§ **Passage to read**
# # # # # # #
2 years ago passed fine with a HC idle at 10. mileage 127K, and had just put on a new Raptor Racing High-flow cat, that I bought with my cat-back exhaust system purchase.

August 08, I removed and cleaned the intake plenum and runners, replcd valve stem seals, other seals, did not remove head. mileage 132K. I mention this work because at this time I took the intake apart and there was no fuel pooling in the runners, as I will describe below in July of 2009.

July 09, developed a cracked head with 137K miles:

While working to remove the head, I found my first three runners were filled with gas. I was surprised at this, as I did not experience any engine running issues, poor mileage, no error codes, and the plugs looked fine with normal deposits. I was simply removing the intake and found this...


After inspecting the plenum, it looked like the cold start injector was leaking, as I could see where it was running down the plenum and into the runners. So, as a precaution I sent out 8 injectors and 2 other cold start injetors for cleaning, drip testingm and flow matching.
# # # # # # #
From the account of the engine repair above, copy verbatim the stretch from "July 09, developed" through "and found this...".

§ **Raw data**
# # # # # # #
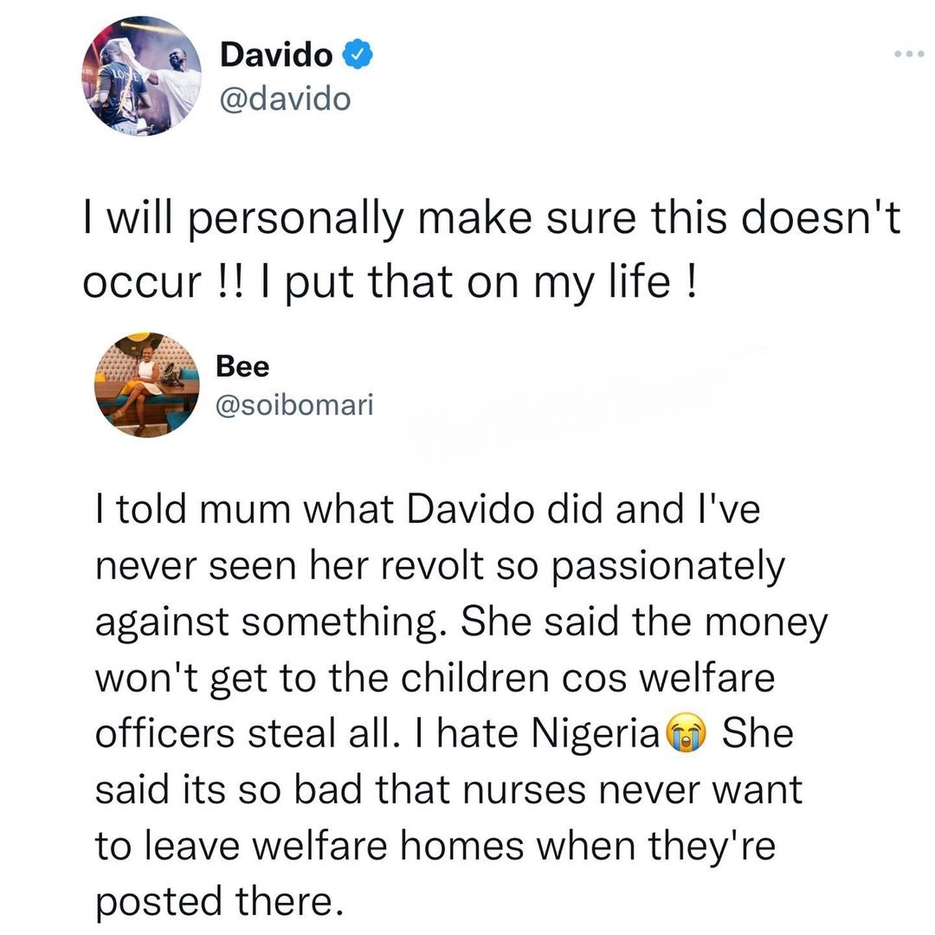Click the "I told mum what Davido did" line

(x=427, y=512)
# # # # # # #
§ **The completed task**
July 09, developed a cracked head with 137K miles:

While working to remove the head, I found my first three runners were filled with gas. I was surprised at this, as I did not experience any engine running issues, poor mileage, no error codes, and the plugs looked fine with normal deposits. I was simply removing the intake and found this...